Burung – burung berterbangan dengan indahnya. Matahari kembali meutupi wajahnya yang selalu menyinari setiap insan di bumi. Hari semakin sore. Para petani lainnya mulai bersiap – siap untuk pulang. Gairah yang mereka miliki sudah habis. Jatuh bersamaan dengan keringat yang deras mengucur ke bumi pertiwi. Rina yang sembari diam seribu bahasa akhirnya bicara dengan nada kecewa. Kesal. “ Aku pulang dulu Din. Aku harap kamu bisa tenang dengan pilihanmu. Maafkan aku tadi marah sama kamu. Itu karena aku sangat sayang padamu Din. Kamu sudah aku anggap sebagai kakakku. Aku ingin yang terbaik bagi dirimu. Maaf. Aku gak bisa menemui mu lagi. Aku harus konsentrasi pada ujian. Setelah itu, mungkin aku akan langsung pergi ke Jakarta. Maaf”. Ucap Rina dengan sayu. “ Sama – sama Rin. aku juga mau minta maaf telah membuatmu kesal. Semoga kamu lulus dan bisa sukses di Jakarta.”jawab Dini. “Amiin..”sambung Rina. Rina langsung pulang karena hari sudah sore. Dini akan pulang sebentar lagi. Ia ingin membereskan alat – alat yang ia bawa.

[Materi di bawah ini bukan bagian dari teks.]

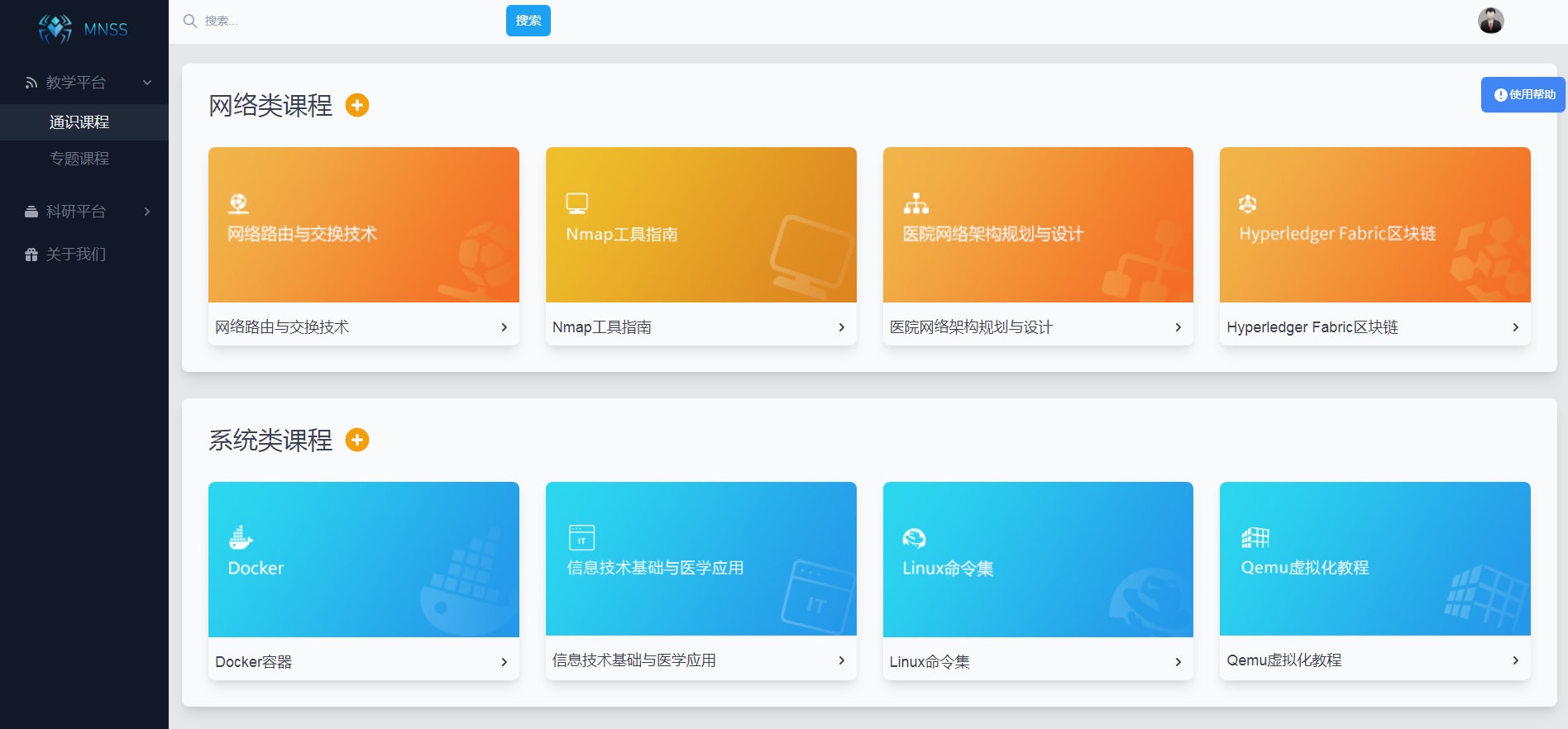Click the Docker whale icon on the card
The width and height of the screenshot is (1568, 729).
coord(240,537)
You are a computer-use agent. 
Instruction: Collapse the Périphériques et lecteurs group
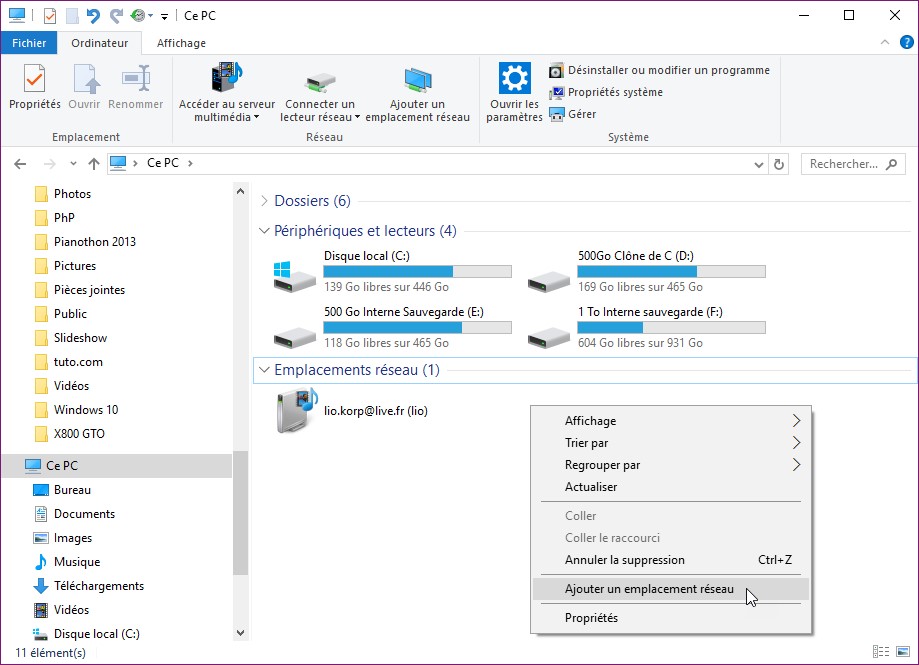pos(264,231)
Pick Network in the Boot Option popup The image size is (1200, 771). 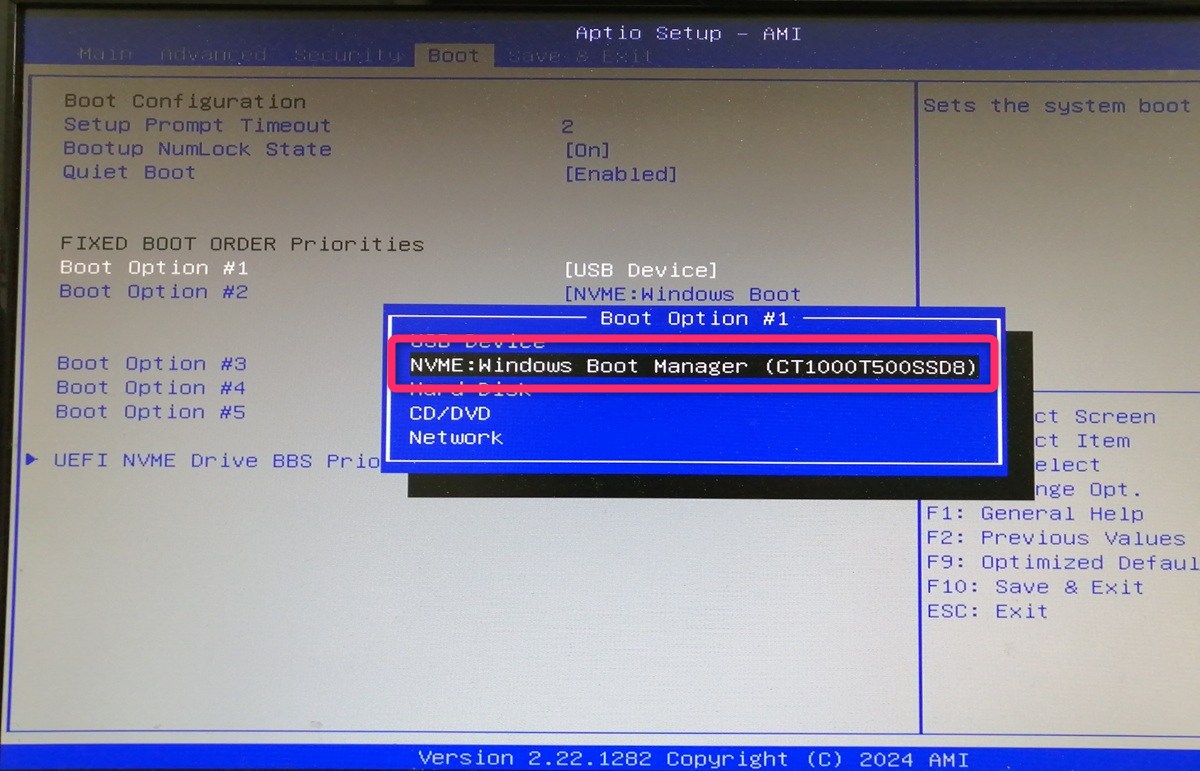[455, 437]
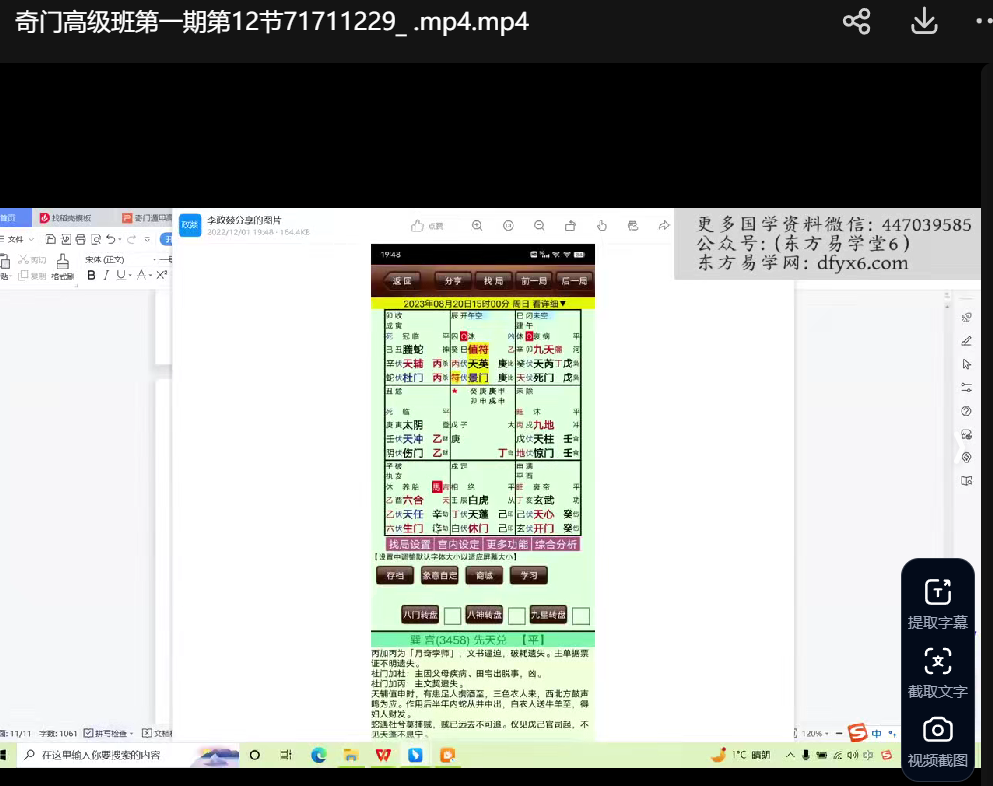Open Microsoft Edge from the taskbar
The height and width of the screenshot is (786, 993).
click(318, 755)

Temaram sinar lampu rumahnya menerpa wajah ayu Dini yang segar. Ia ambil mukena dan memakainya. Sungguh cantik ia dalam balutan mukena miliknya. Ia sholat. Mengadu pada Sang Maha pemberi ketenangan jiwa. Allah swt. Ia menangis dalam do’anya. Menangis dengan hati yang semaikn pilu dan kacau. Usai sholat, ia makan bersama emak yang ia sayangi di atas dunia ini.” Udah sholat nduk?”.tanya emak. “Udah, Mak.” jawab Dini singkat. “ kamu napa toh nduk? Kamu menangis..?”tanya emak dengan penasaran. Ia tahu, anaknya punya masalah. “ Cerita lah nak. Mana tau Emak bisa bantu. Ayo cerita saja. Jujur saja pada Emakmu ini”. Dini semakin bingung. Ia harus menceritakan tawaran Rina untuk sekolah di Jakarta pada emaknya. “ Begini, Mak. Tadi sore Rina datang ke sawah. Ia mengajakku untuk sekolah di Jakarta. Semua biaya – biaya dibantu pamannya. Tapi aku menolaknya. Aku ingin bekerja. Toh habis sekolah, aku akan kembali ke sini dan kerja di sawah juga. Mendingan aku gak sekolah..” Ucap Dini. Emak terkejut dengan penuturan yang keluar dari mulut Dini.” Kamu kok berpikir seperti itu nduk? Kamu tuh musti ikut. Biar nasibmu bisa berubah. Ingat amanah bapakmu nduk..” ucap sang bunda dengan hati yang sedih. Bukan hal seperti ini yang ia harapkan dari anaknya. “ Tapi, Mak. Itu sudah keputusanku. Aku tingin kerja saja. Di sini. Di desa ini..” jawab Dini dengan menangis. “Terserah kamu toh nak. Itu keputusanmu. Emak cuma ingin kebahagiaan bagi dirimu.” suara sang bunda lirih menjawab perkataan anknya. “ Terima kasih, Mak. Aku ingin ke kamar dulu. Istirahat. Badanku masih capek.” ucap Dini sambil berlalu dari hadapan emaknya. Emaknya masih bingung dengan jalan pikiran anaknya ini. Dini membantingkan diri di atas kasur, tetapi matanya tidak bisa terpejam. Ia masih kacau. Ia menatap langit – langit rumanhya seraya ia ingin pergi ke dimensi lain. Tanpa ada satupun masalah hidup ini..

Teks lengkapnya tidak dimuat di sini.